• _DO THIS_
Count the lines below that contain the word "label", matching case exactly, and give only the number.

• _DATA SUPPLIED_
— Start —
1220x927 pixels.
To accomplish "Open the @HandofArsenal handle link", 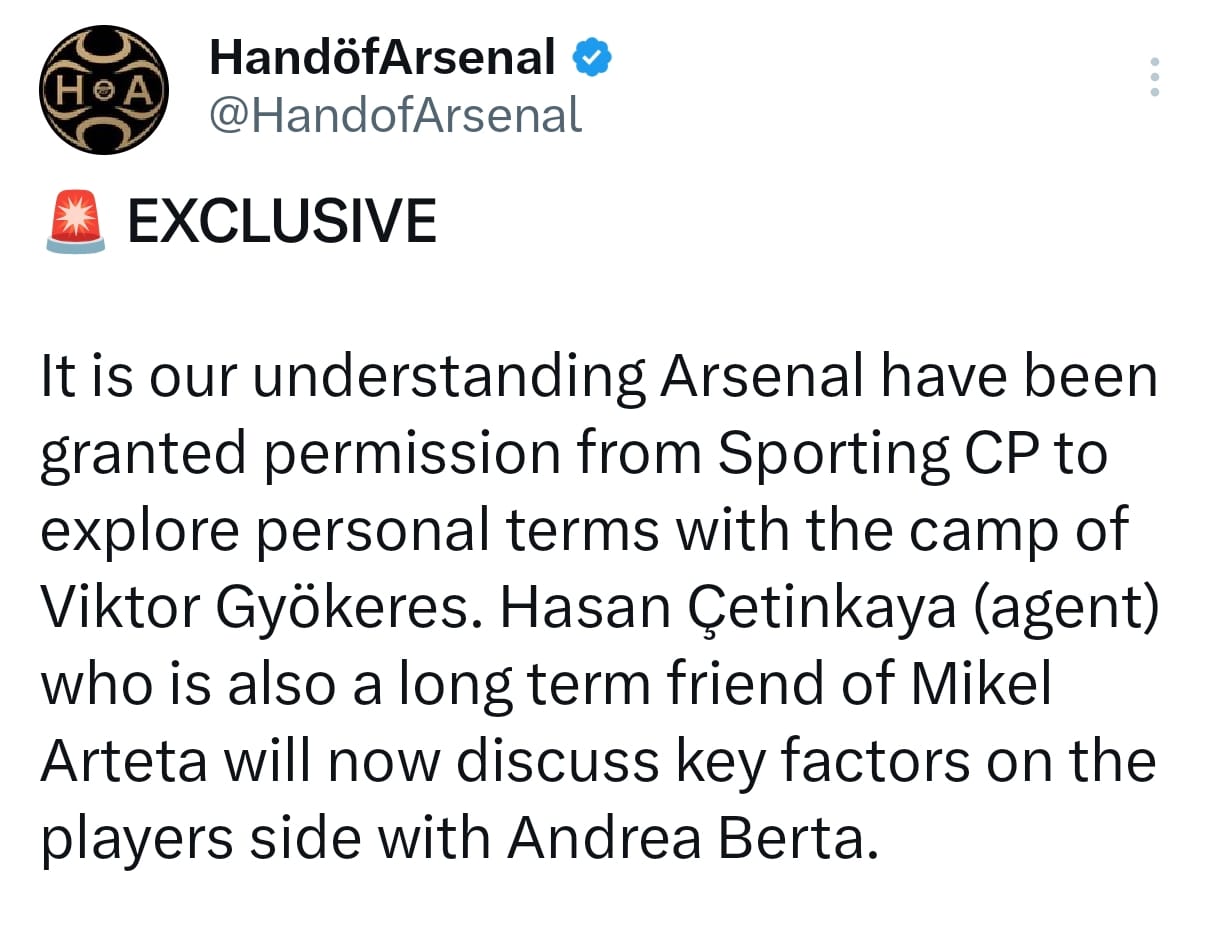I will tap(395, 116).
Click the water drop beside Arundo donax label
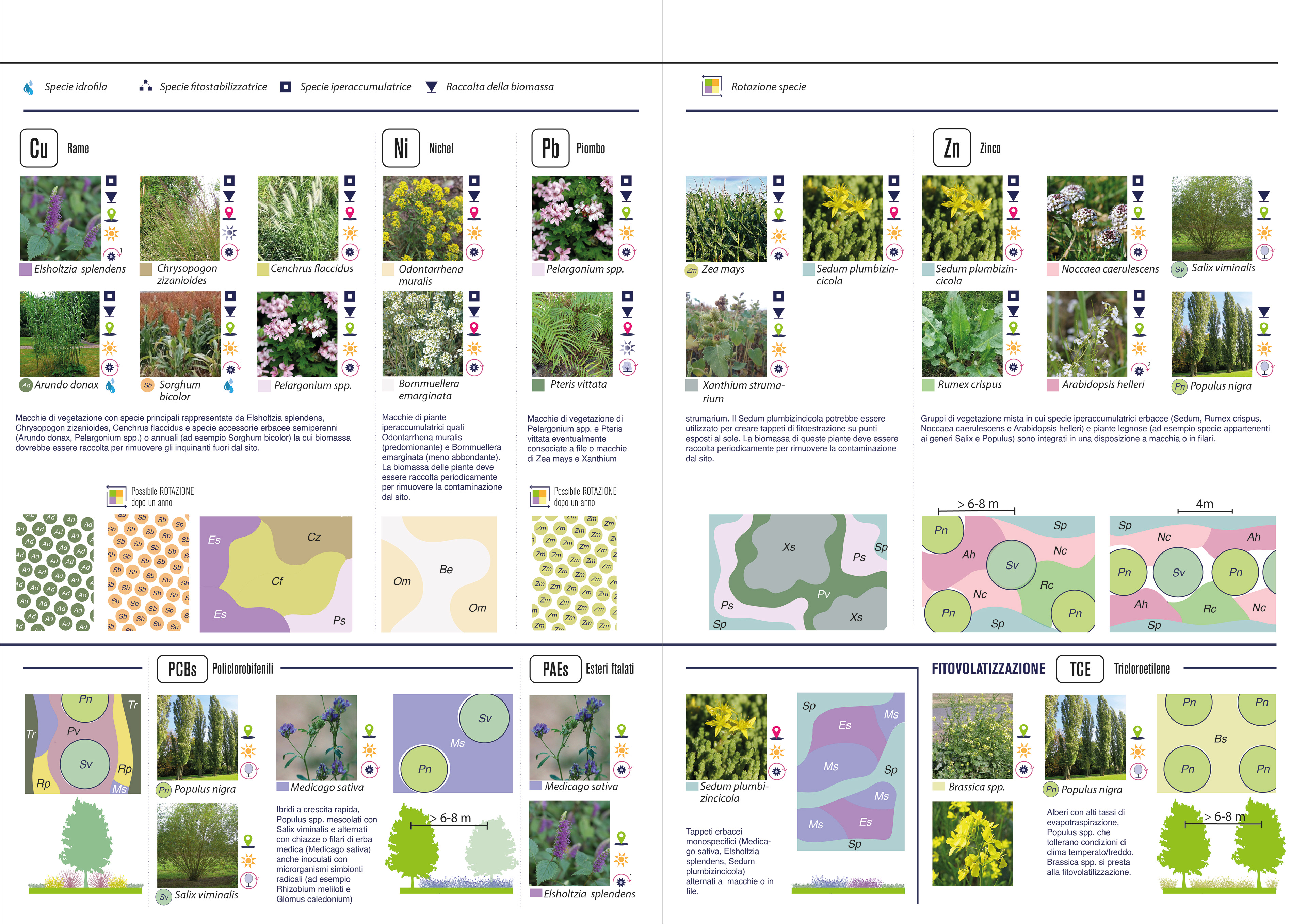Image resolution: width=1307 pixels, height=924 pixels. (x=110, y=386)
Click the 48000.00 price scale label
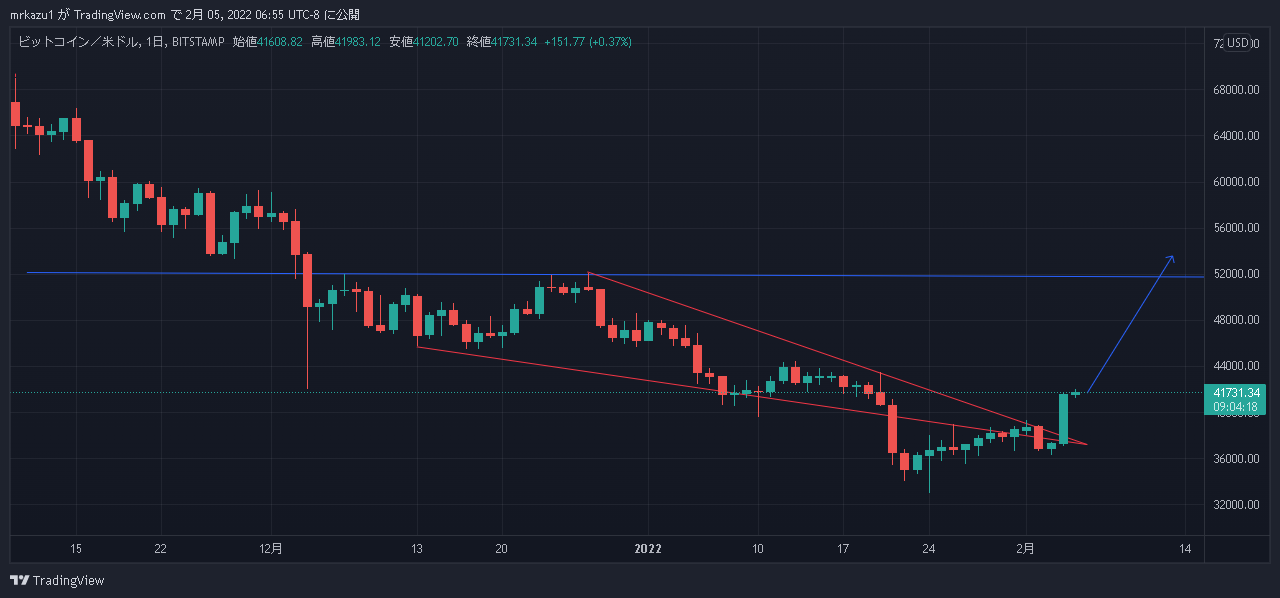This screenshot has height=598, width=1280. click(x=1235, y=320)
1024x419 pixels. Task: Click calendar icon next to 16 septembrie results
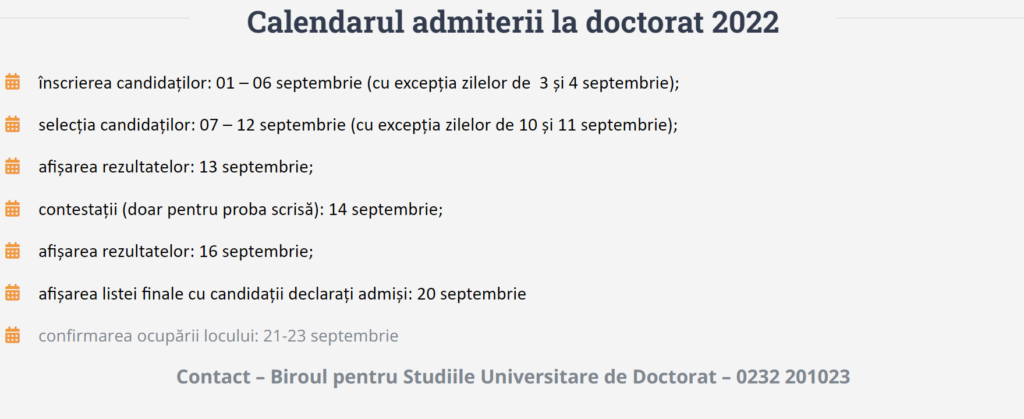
— End —
• _OUTPUT OF THE TASK_
2